My beautiful baby girl has turned two and I am still in disbelief... It was just like yesterday I was in the hospital having her. She is my love, my only girl so far. I have such a bond with her. She is fun loving, beautiful, mischievous, and just so dang funny!! I get all emotional just thinking about her.. oh boy I think my pregnancy hormones are getting away from me again. She is a Daddy's girl that is for sure, (which I love, she always wants him) ha ha.. Well anyway we had a little birthday party for her up at a park close to the mountains, it was a beautiful day!!
Wednesday, September 9, 2009
(Doesn't he look sad to leave me. Um not really, that is the face of, "stop taking pictures of me mom and let me go!!")
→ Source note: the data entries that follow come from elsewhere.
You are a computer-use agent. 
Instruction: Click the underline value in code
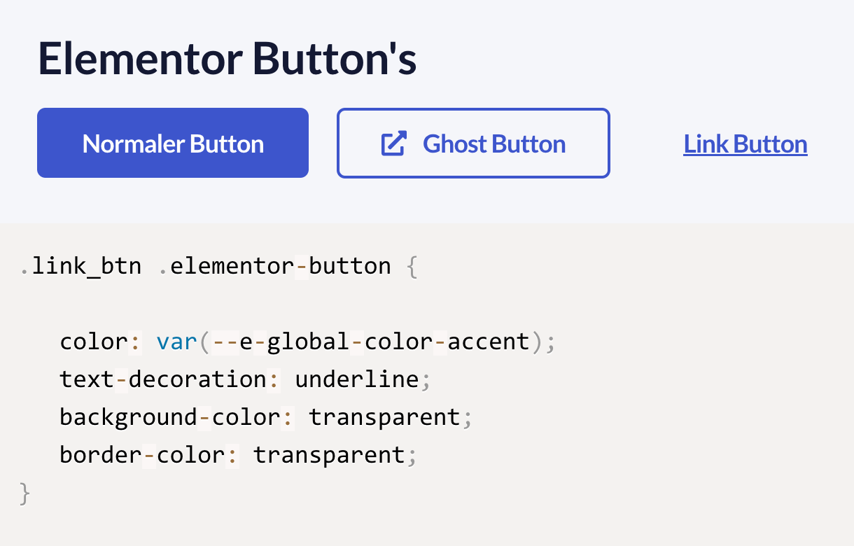coord(356,380)
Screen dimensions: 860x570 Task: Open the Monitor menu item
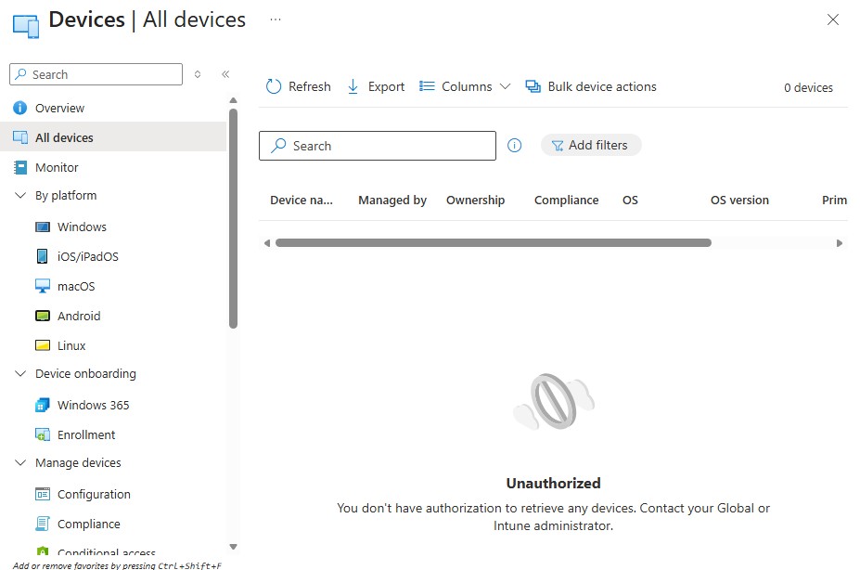57,167
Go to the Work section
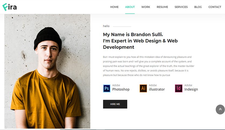Screen dimensions: 225x130 [146, 7]
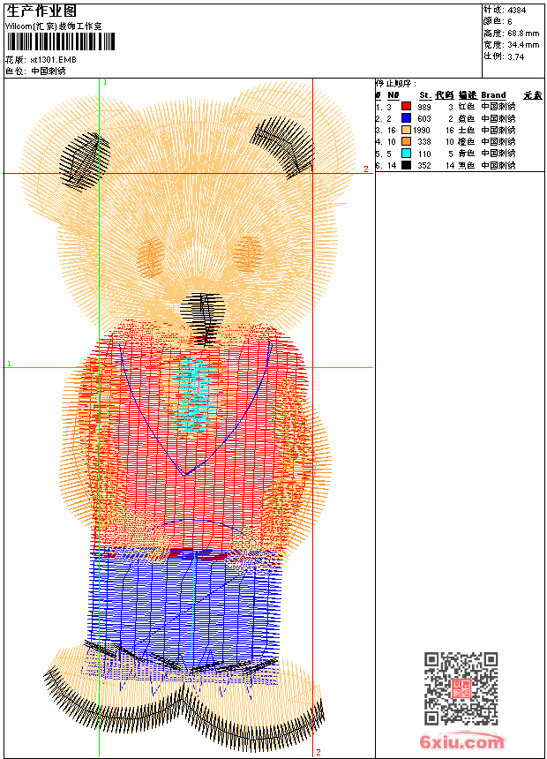The image size is (547, 759).
Task: Choose the black thread swatch in row 6
Action: 407,165
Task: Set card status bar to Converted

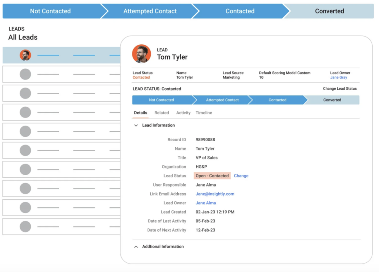Action: (332, 100)
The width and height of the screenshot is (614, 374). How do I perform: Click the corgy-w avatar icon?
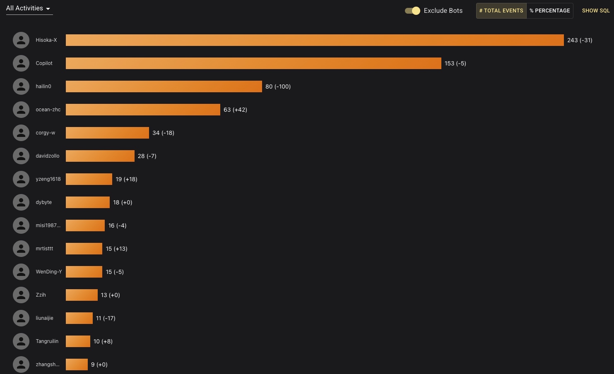(21, 133)
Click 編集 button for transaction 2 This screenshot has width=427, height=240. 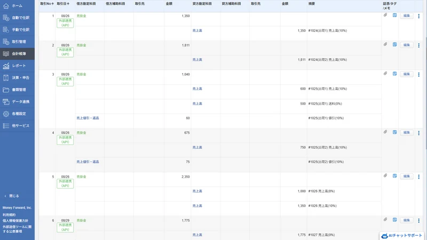(x=407, y=45)
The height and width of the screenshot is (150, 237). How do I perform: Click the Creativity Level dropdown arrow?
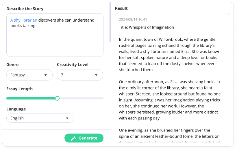tap(96, 75)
Well every blog I read, and every mother I talk to says, oh it was so hard to send my baby off to Kindergarten, I just cried and cried.... well there must be something wrong with me cause I threw a little party. I dropped My Blake off at school, I saw the other mothers sitting around feeling sad, watching there kids play, I did get out of the car and I watched him play with the kids, I just kept looking at my watch thinking when is the bell going to ring. Then I looked at him said"bye buddy" he said bye mom and that was it. I ran to the car, got home threw Brynlee in bed. My party was about to begin and I was very excited, I got some Ice cream turned on an episode of Friends!!! OH the joy in not hearing his little voice tell me he was bored. And can I go play with a friend... I know I sound awful but I think I have said it before in this blog, me and Blake have a love hate relationship. I think he feels the same about me... So in conclusion I just want to tell you all I love Blake, I do, but I love him a lot more when I don't spend every single second with him!!!